Cabs and car services were (and still are if we ignore Uber and Lyft) effectively non-existent in many small to medium sized towns. And where they existed, they were exorbitantly priced. Where I lived (while Uber and Lyft were becoming popular) the local taxi service had around a dozen cars for a community of around 250k people. The only other transportation services were catering to the elderly and infirmed and pretty much just drove to hospitals and clinics.
Uber and Lyft introduced an option there (and in many similar towns and cities) that did not, or effectively did not, exist at the time.
There you go.
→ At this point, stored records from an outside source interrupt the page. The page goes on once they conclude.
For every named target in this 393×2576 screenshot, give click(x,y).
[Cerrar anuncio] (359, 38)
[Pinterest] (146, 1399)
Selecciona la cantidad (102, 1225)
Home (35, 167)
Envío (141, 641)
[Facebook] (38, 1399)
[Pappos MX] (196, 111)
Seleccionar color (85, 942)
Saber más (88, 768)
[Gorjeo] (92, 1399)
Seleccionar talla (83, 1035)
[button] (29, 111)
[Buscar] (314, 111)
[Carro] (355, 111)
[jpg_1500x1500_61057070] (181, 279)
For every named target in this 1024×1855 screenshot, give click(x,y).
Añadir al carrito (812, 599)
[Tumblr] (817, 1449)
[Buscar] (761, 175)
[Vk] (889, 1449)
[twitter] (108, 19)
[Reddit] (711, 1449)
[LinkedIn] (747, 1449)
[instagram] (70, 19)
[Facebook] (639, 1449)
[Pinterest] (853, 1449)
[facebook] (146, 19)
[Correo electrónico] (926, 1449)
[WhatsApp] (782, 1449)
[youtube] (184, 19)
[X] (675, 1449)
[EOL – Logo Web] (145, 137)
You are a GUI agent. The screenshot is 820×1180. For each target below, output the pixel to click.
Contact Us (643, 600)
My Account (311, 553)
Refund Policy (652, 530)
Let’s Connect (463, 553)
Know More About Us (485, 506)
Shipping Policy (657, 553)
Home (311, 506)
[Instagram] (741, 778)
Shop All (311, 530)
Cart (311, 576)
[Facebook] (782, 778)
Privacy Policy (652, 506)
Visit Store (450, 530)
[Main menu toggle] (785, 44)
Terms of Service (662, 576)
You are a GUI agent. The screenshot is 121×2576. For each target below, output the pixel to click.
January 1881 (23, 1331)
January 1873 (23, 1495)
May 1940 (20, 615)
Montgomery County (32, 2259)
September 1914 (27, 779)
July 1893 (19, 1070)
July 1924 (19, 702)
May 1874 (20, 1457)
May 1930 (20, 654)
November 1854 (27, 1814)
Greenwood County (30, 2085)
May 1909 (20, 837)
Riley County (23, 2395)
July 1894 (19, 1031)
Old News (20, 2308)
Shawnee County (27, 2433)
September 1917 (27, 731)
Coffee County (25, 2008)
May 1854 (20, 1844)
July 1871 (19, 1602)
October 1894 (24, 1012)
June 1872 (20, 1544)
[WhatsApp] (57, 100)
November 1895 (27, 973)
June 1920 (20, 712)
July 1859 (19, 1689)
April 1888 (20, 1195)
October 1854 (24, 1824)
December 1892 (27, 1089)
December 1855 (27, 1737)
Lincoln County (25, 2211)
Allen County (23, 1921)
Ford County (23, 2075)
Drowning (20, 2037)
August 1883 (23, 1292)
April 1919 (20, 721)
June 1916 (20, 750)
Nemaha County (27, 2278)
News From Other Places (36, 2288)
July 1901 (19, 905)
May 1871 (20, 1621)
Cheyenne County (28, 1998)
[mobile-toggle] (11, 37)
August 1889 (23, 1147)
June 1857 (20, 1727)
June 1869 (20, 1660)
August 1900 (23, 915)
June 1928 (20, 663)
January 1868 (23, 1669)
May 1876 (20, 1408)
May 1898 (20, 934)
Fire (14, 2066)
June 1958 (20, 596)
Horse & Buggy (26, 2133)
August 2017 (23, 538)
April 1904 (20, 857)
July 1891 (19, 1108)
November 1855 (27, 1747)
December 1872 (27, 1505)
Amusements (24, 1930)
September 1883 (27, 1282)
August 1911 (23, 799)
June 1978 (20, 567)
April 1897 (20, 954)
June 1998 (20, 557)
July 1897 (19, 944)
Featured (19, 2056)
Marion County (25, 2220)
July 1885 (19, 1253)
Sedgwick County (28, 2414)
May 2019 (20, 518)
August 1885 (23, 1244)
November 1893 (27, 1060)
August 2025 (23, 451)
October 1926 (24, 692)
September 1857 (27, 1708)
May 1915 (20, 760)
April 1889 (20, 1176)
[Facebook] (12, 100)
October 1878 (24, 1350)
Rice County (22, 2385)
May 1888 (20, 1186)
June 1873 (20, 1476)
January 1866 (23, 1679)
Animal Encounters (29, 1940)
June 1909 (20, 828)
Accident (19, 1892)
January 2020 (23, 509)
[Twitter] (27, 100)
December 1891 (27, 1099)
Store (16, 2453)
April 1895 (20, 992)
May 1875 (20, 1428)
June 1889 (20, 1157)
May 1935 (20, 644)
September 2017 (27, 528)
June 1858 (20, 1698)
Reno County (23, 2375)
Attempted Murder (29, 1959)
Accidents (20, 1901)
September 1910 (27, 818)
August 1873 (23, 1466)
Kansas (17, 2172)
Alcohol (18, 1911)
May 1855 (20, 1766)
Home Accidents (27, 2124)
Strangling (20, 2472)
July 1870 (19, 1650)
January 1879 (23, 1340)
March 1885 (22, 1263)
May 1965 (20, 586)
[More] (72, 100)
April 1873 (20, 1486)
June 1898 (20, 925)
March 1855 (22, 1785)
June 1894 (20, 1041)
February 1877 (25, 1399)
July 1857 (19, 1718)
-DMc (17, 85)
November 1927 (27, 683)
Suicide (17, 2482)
I have been visiting NYC for two decades now and could rely on cabs to a large extent. But haven't seen any reliable cab network like that in other parts of the US (SV, Austin, LA, Seattle, Denver-Boulder, ...).
> ubiquity of everyone having a button on their phone
I mean you just pressed a few more buttons and told the cab company where you were headed and they'd show up in a reasonable 15 min or so. I'm an NYC native and took a lot of cabs and car services - not saying it was perfect - but it wasn't a dystopia. I can only once recall having trouble getting a cab from park slope to ozone park - there were no cars around.
Waiting was simply due to the nature of the cab/car market back then - cabs were radio dispatched and yellow cabs only cared about Manhattan and JFK/LaGuardia leaving us outlier schmucks with a paltry selection of mom and pop car services with few cars.